I have gone by all areas of rifle for years. So they have lots of targets because lots of people fish the Rifle. Right now you have the stream to yourself most likely, fish your heart out. Once leaves all fall sucks, hard to keep lure or hook free with all the foilage floating down river.


----------



## jmarsh (Feb 10, 2010)

FISH_4_TROUT said:


> Has anybody ever had any problems parking near the bridge on M55? My vehicle has been egged 3 different times over the past years and I don't know if it's locals who think they own the river, or kids just messing around. If it's someone on here, just know that next time it happens, they may be in for an unexpected chase.....possibly by authorities.


Ive had this happen aswell, dont know whos doing it but it real mature and NOT frustrating at all. Lol


Outdoor Hub mobile, the outdoor information engine


----------



## Boardman Brookies (Dec 20, 2007)

jmarsh said:


> Ive had this happen aswell, dont know whos doing it but it real mature and NOT frustrating at all. Lol
> 
> 
> Outdoor Hub mobile, the outdoor information engine



I do not make it over to the Rifle as much as I used to since I am on the west side now but add me to the list. I bet there is some PO'ed property owner near by that cannot catch fish like we do!


----------



## feedinggrounds (Jul 21, 2009)

I live in the area, its a common occurance, it's very posted, also posted as no parking by county. Lots of complaints. Thinking its someone with a "in" at the county level that lives right there. A decoy car would work but someone else would have to watch It, as I think whoever does it is watching you walk to the river.
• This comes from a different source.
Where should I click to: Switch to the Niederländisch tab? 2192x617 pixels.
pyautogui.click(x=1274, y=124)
Vandalisim,harassment are two things that come to mind. Like to see it stopped has been going on for a long time.


----------



## Robert Holmes (Oct 13, 2008)

FISH_4_TROUT said:


> Has anybody ever had any problems parking near the bridge on M55? My vehicle has been egged 3 different times over the past years and I don't know if it's locals who think they own the river, or kids just messing around. If it's someone on here, just know that next time it happens, they may be in for an unexpected chase.....possibly by authorities.
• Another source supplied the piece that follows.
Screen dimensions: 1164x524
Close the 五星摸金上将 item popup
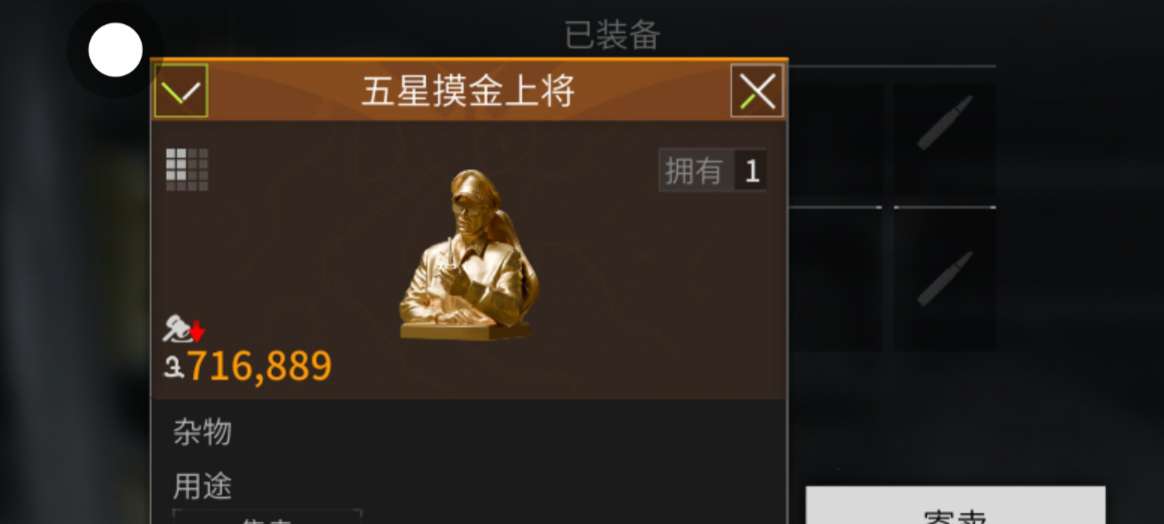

 Sounds like PETA or HSUS throwing embryos at your car. I have had mine red tagged by MSP a couple of times over there. I know now to bring a bottle of finger nail polish remover with me. It gets the red tag off real easy and clean.


----------



## Robert Holmes (Oct 13, 2008)

feedinggrounds said:


> I live in the area, its a common occurance, it's very posted, also posted as no parking by county. Lots of complaints. Thinking its someone with a "in" at the county level that lives right there. A decoy car would work but someone else would have to watch It, as I think whoever does it is watching you walk to the river. Vandalisim,harassment are two things that come to mind. Like to see it stopped has been going on for a long time.


 just about all of the road access sites have been posted and they did that about 20 years ago. Unless you know where to go it is hard to park along a road and get access to the Rifle River anymore. I love it in the UP where they have logging roads and thousands of acres of Federal Land. You do not have to play politics to go fishing. I bet I parked at M-55 over a thousand times with no problem then the signs went up so I parked on the NE side beyond the signs and the MSP red tagged my car. I went right to the WB post and notified them that I would be fishing elsewhere but it also ment that I would be spending my $$$$ elsewhere.I have not been fishing on the Rifle since.


----------



## Fishfighter (Dec 20, 2009)

does anyone have a recent report for me? Im gonna be there this weekend and will post back if I get any. also can I fish under the bridge at sage lake road or is that part closed?


----------



## Fishfighter (Dec 20, 2009)

well not much of a report from today fished 2 places hooked one salmon and lost 2 browns and my friend lost acouple browns I did find a area that looks good for winter steelhead and browns though


----------